++++ Listed records

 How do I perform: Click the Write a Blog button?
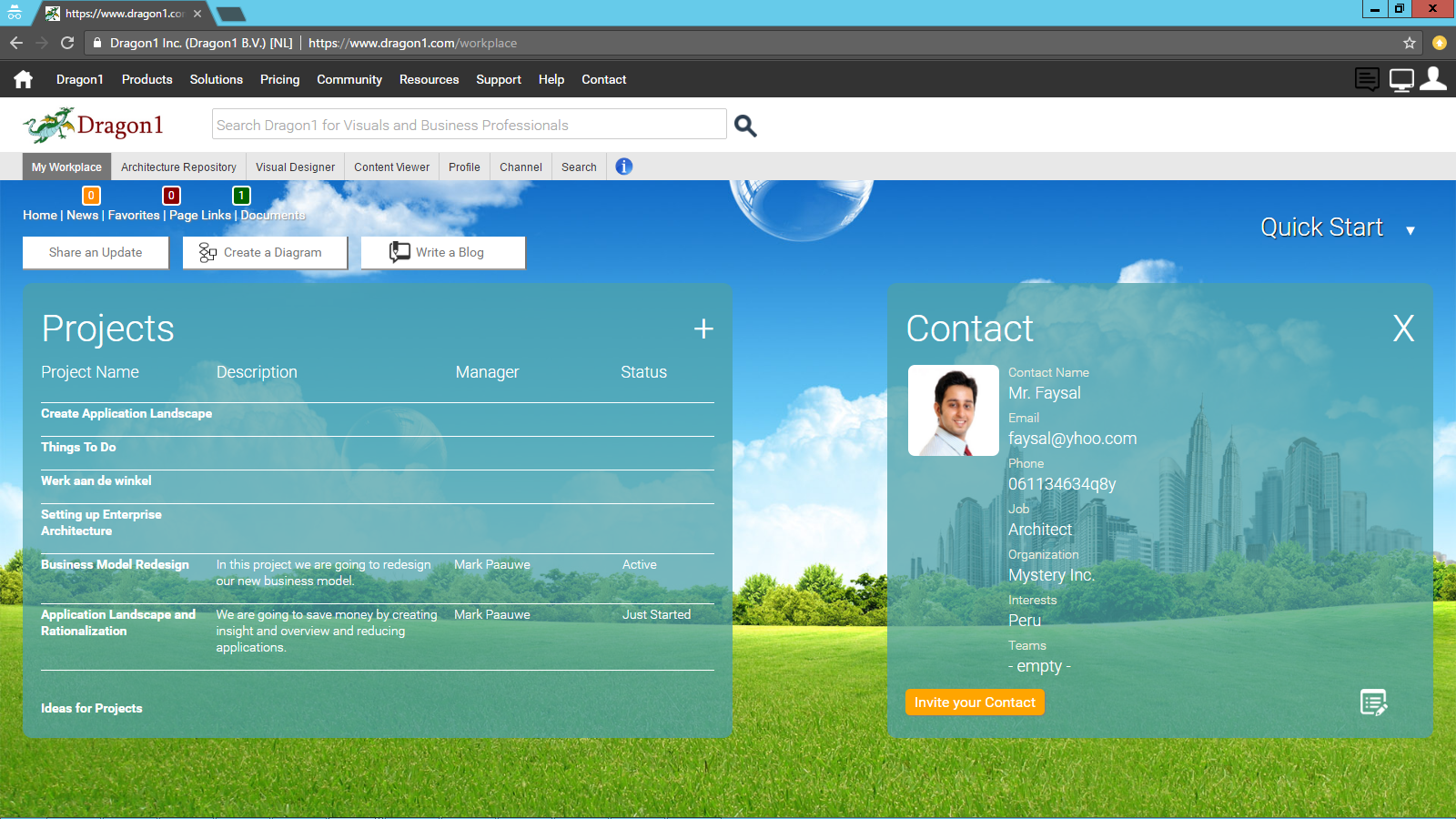(x=443, y=253)
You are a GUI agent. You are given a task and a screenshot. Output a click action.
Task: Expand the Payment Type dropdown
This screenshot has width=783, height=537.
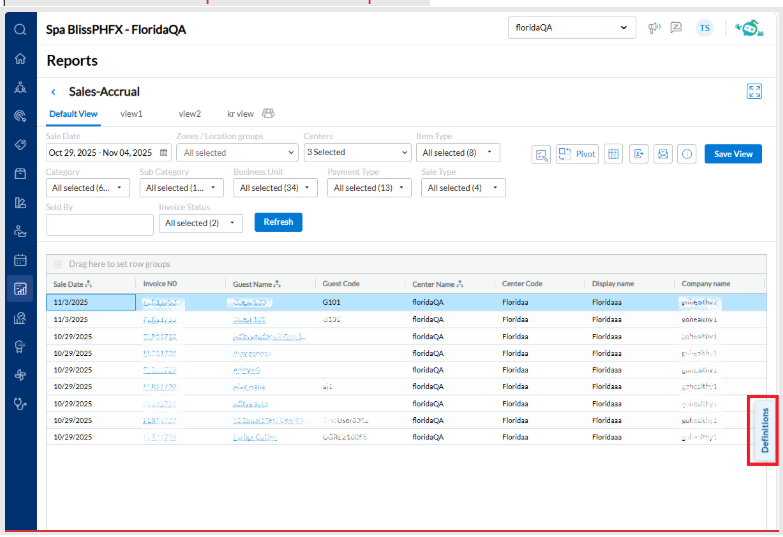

++++++++

• [Objective]: Rewrite the material above as a JSON list of strings, one string per line, skipping blank lines and leaving out the pictures.

• [Answer for the task]:
[
  " How do I perform: Click the Write a Blog button?",
  "(x=443, y=253)",
  "You are a GUI agent. You are given a task and a screenshot. Output a click action.",
  "Task: Expand the Payment Type dropdown",
  "This screenshot has width=783, height=537."
]